_Stated task 1_: The book-review excerpt below has several heading lines that each give a book title followed by "by" and its authors. List every such title with its authors.

_Selected text_:
Again, I get it, it’s marketing. Still.

Emily’s Best Christmas Ever by Krista and Amanda

emily's best christmas present ever

oh my goodness

Yeah. This is also getting its own post.

Not Your Villain by C.B. Lee

not your villain

I read Not Your Sidekick (the first in this series) earlier this year and liked it despite its third person present tense, which drove me up the wall. This time around, I also liked it, but seriously, I am not a fan of that tense. It’s such a personal preference, but then, third person present isn’t a particularly popular tense, at least, not in the fiction that I read, and maybe there’s a reason for that.

Anyway. There is a really nice flashback scene near the beginning that is in third person past tense and it was the easiest part of this book to read for me, and I wish the whole thing was in that tense.

Moving on from tense issues now. The featured character is a trans boy and he’s in love with his BFF who, as it turns out, (SPOILERS)is questioning/somewhere on the asexual and/or aromantic spectrums, and the part where she comes out to him is perfect and I love it. But man I wish it was written in third person past.

The Hollow Girl by Hillary Monahan

the hollow girl

I LOVED this book. Earlier in the year I read something else of Monahan’s, The Awesome, (she wrote that one as Eve Darrows) and I said I liked it but with caveats, and I detailed the caveats, but really, when I say I liked it, it was more that I liked the idea of it. In execution I thought it was too quirky by half and the sex stuff, which should have been good, was, according to me, the expert, kind of offensive.

But I follow the author on Twitter and she’s great. I’ve been following the build-up for The Hollow Girl‘s October release and it’s clear this book means a lot to her. Finally reading it was amazing, because it’s easily one of my favourites this year, and it’s so nice to see something someone is passionate about having made be really good. It should always be that way.

It’s really dark, quite upsetting at times, but I couldn’t look away and the characters were instantly lovable. It highlights a Romani community, showing customs and cultural attitudes that are different than typical Western things, but doesn’t get expositiony. Instead, it makes the world easier to disappear into, and the characters fascinating. In many ways it reminded me of The Female of the Species, just because of how women taking back power and wielding it in response to male violence is depicted.

(Item coordinate data)
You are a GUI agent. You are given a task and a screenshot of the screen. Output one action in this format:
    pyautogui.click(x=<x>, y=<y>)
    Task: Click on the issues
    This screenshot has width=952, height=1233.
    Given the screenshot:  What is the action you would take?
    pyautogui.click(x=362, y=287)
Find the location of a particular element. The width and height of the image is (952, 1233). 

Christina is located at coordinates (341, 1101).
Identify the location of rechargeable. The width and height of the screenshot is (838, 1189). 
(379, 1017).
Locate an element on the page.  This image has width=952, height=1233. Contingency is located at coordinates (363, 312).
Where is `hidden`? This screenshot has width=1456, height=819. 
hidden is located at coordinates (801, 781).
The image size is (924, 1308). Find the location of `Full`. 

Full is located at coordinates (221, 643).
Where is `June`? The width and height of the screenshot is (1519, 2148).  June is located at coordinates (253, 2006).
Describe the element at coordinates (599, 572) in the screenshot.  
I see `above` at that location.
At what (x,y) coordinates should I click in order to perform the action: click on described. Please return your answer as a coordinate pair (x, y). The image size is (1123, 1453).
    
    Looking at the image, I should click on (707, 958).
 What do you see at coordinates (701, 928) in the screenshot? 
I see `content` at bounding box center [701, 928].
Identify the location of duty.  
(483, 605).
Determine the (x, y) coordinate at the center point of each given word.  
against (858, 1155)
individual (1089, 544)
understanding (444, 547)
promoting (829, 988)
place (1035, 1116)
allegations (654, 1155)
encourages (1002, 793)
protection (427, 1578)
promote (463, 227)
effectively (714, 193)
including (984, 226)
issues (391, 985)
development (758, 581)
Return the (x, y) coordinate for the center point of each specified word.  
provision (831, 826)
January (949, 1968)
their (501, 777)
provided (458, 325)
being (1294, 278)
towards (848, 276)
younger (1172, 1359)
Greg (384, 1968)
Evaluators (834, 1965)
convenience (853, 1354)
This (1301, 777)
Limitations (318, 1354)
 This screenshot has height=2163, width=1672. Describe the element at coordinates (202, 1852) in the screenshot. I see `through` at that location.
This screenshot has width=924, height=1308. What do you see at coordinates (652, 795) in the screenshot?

_Stated task 2_: Format the stretch of rows from the line containing "Identify the location of rechargeable." through the line containing "provision (831, 826)" as a numbered list, omitting any blank lines.

_Complete output 1_:
- Emily's Best Christmas Ever, by Krista and Amanda
- Not Your Villain, by C.B. Lee
- The Hollow Girl, by Hillary Monahan

_Complete output 2_:
1. Identify the location of rechargeable. The width and height of the screenshot is (838, 1189). 
2. (379, 1017).
3. Locate an element on the page.  This image has width=952, height=1233. Contingency is located at coordinates (363, 312).
4. Where is `hidden`? This screenshot has width=1456, height=819. 
5. hidden is located at coordinates (801, 781).
6. The image size is (924, 1308). Find the location of `Full`. 
7. Full is located at coordinates (221, 643).
8. Where is `June`? The width and height of the screenshot is (1519, 2148).  June is located at coordinates (253, 2006).
9. Describe the element at coordinates (599, 572) in the screenshot.  
10. I see `above` at that location.
11. At what (x,y) coordinates should I click in order to perform the action: click on described. Please return your answer as a coordinate pair (x, y). The image size is (1123, 1453).
12.     Looking at the image, I should click on (707, 958).
13.  What do you see at coordinates (701, 928) in the screenshot? 
14. I see `content` at bounding box center [701, 928].
15. Identify the location of duty.  
16. (483, 605).
17. Determine the (x, y) coordinate at the center point of each given word.  
18. against (858, 1155)
19. individual (1089, 544)
20. understanding (444, 547)
21. promoting (829, 988)
22. place (1035, 1116)
23. allegations (654, 1155)
24. encourages (1002, 793)
25. protection (427, 1578)
26. promote (463, 227)
27. effectively (714, 193)
28. including (984, 226)
29. issues (391, 985)
30. development (758, 581)
31. Return the (x, y) coordinate for the center point of each specified word.  
32. provision (831, 826)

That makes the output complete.